In città mancano i contenitori in cui depositare le deiezioni canine, ma i residenti di viale Regina Elena aggiungono non ci sono neanche i semplici cestini per i piccoli rifiuti.
«Lungo corso Volsci sono presenti dei cestini e anche in via Napoli, qui da noi invece niente, eppure è una strada molto trafficata, ci sono studi professionali, negozi e scuole - protesta una donna che abita in viale Regina Elena - La situazione è indescrivibile. Sotto casa mia, sul muretto del cortile, troviamo di tutto, dalle bottiglie di vetro abbandonate agli escrementi dei cani che vengono appesi nei sacchetti. Poi c'è anche chi, senza alcun senso civico, non raccoglie nemmeno i bisogni dei cani. Che insegnamento è per i miei figli?

Per accompagnarli a scuola, percorriamo il marciapiede sotto casa e puntualmente è pieno di sacchetti con i bisogni degli animali. Insomma, molti fanno lo sforzo di imbustare i bisogni per non lasciarli sulla strada o sul marciapiede, però poi dove si butta il sacchetto se mancano gli appositi cestini?».
Un problema che riguarda gran parte del territorio cittadino, dove mancano i raccoglitori per questo genere di necessità quando si porta a spasso il proprio cane.

«Faccio appello al sindaco Luca Di Stefano - aggiunge la mamma che abita in via Regina Elena - Trovi una soluzione a questa problematica riconsegnando così decoro a questa zona dove, oltre alle scuole, ci sono anche lo scalo ferroviario, la stazione degli autobus e dove in tutta l'area mancano i cestini. Una maggiore pulizia sarebbe certamente un bel biglietto da visita per chi arriva a Sora da fuori, invece di far trovare loro i marciapiedi pieni di buste con i bisogni degli animali».
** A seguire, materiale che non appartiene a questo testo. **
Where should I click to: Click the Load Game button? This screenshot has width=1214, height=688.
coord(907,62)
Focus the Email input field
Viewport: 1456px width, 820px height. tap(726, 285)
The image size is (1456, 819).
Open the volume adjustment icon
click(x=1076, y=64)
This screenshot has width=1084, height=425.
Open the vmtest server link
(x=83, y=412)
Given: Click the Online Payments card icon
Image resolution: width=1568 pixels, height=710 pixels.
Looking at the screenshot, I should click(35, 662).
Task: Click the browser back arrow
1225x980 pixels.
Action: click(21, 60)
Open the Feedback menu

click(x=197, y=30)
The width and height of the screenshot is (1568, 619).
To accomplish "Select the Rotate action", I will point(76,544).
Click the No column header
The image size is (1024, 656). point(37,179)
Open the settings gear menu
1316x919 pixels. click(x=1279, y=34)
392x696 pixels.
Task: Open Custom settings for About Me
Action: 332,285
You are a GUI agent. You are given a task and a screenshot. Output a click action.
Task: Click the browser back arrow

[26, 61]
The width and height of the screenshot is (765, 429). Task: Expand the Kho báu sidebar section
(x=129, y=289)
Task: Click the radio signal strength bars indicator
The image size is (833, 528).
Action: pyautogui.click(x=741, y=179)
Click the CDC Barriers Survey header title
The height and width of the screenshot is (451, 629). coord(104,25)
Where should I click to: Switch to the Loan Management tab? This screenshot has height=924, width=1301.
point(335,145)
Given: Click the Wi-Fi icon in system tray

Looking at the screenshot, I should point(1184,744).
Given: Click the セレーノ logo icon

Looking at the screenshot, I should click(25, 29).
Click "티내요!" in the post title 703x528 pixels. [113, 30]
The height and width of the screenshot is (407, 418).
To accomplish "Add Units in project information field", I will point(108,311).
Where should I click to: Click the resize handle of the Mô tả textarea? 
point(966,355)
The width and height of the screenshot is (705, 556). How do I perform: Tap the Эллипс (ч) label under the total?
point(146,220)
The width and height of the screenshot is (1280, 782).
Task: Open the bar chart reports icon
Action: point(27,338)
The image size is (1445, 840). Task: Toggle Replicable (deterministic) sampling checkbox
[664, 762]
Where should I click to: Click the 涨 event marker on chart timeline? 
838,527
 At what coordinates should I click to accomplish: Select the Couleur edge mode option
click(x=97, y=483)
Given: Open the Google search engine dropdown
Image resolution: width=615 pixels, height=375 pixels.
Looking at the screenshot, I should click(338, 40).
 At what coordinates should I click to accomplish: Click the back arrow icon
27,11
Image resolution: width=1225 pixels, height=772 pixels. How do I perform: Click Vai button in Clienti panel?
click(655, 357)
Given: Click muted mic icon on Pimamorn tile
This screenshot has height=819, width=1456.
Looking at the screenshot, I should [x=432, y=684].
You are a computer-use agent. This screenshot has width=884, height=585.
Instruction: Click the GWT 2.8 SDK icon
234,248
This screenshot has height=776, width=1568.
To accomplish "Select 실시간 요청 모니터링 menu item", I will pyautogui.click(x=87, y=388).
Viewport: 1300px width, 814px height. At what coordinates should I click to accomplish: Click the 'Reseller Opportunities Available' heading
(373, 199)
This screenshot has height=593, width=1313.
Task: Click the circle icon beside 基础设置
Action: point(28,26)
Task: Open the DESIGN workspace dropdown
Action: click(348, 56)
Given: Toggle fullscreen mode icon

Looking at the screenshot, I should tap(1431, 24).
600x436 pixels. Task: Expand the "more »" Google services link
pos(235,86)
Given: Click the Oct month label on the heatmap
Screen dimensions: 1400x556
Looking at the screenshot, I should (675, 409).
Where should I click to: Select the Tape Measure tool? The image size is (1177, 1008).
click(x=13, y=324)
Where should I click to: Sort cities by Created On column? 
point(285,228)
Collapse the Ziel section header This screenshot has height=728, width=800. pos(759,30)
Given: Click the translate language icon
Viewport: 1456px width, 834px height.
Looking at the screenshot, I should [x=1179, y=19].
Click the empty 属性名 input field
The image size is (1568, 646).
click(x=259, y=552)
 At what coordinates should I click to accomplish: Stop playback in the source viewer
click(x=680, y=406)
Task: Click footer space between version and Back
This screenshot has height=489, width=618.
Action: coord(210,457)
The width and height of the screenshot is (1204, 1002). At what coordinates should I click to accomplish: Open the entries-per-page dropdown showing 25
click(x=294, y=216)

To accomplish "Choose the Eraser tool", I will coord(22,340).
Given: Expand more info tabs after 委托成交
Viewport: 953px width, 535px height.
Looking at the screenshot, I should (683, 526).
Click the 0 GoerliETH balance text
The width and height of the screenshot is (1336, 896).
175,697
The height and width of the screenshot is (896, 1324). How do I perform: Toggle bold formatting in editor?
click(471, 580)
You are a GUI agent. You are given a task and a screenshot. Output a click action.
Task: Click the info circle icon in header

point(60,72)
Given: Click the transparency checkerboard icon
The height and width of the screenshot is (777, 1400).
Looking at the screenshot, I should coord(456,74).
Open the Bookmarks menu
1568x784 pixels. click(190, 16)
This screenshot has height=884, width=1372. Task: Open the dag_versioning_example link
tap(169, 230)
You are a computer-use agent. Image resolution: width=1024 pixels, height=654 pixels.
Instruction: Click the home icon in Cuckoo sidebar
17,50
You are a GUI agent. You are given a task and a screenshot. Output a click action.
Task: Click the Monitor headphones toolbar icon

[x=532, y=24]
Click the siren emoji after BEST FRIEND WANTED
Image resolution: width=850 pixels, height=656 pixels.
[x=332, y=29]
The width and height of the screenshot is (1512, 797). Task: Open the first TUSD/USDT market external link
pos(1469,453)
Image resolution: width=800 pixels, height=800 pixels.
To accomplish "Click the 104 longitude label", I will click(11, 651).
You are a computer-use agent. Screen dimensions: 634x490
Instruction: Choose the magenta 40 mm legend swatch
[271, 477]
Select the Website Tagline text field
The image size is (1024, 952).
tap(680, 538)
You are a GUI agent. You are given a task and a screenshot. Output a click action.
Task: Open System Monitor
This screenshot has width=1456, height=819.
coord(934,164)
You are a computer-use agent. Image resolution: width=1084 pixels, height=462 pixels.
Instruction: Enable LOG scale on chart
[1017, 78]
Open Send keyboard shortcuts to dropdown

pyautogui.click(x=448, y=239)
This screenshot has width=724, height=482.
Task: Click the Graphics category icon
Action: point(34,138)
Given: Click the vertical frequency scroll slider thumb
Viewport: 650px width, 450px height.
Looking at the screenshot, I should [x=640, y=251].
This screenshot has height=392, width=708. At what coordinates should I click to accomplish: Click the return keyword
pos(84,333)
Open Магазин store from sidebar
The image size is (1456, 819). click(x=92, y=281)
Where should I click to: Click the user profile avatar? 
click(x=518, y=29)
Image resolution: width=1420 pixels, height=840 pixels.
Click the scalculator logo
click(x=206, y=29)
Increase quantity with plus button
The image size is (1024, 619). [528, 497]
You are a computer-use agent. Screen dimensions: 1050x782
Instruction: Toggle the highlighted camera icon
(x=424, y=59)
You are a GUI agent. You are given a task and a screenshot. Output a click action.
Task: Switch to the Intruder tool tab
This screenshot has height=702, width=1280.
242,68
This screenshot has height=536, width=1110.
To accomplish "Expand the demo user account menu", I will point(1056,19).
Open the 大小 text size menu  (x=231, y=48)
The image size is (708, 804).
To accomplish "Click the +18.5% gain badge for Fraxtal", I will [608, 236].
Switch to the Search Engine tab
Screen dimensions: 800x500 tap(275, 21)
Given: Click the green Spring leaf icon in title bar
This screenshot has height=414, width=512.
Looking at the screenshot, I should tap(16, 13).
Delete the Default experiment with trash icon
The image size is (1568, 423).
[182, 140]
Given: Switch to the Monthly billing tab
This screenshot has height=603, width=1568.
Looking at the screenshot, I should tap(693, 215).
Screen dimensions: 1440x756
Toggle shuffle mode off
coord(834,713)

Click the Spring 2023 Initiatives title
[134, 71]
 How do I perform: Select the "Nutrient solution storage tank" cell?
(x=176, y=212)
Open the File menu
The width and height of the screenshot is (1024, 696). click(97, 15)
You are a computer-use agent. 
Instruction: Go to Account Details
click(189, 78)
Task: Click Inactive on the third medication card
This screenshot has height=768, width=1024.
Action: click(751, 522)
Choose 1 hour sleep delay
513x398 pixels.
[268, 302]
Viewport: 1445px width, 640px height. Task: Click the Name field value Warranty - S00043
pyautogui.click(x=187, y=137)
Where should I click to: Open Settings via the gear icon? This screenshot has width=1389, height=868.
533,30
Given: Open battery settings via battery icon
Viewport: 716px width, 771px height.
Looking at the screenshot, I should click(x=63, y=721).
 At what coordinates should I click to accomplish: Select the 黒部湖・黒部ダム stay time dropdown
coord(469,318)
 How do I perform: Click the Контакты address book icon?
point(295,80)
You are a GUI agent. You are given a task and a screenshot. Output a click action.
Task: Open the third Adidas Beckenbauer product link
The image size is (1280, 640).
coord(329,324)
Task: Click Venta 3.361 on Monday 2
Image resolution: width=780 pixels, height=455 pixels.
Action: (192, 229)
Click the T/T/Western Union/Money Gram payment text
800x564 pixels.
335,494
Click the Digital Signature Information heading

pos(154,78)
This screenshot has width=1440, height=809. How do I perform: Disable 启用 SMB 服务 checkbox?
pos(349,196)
Il problema dell'abbandono dei sacchetti delle deiezioni canine è ricorrente in diverse zone della città, come pure nel quartiere centrale di San Rocco, dove costantemente vengono fotografati e postati sui social cumuli di rifiuti di ogni genere; anche in questo caso non c'è alcun cassonetto, la scusa che i più incivili usano per buttare i loro scarti in strada. Dove restano per molti giorni, tra lo sdegno di chi passa e il cattivo odore che ammorba la zona.
Nel parco Santa Chiara, anni fa, erano stati collocati dei raccoglitori per le deiezioni canine, oggi non più utilizzabili.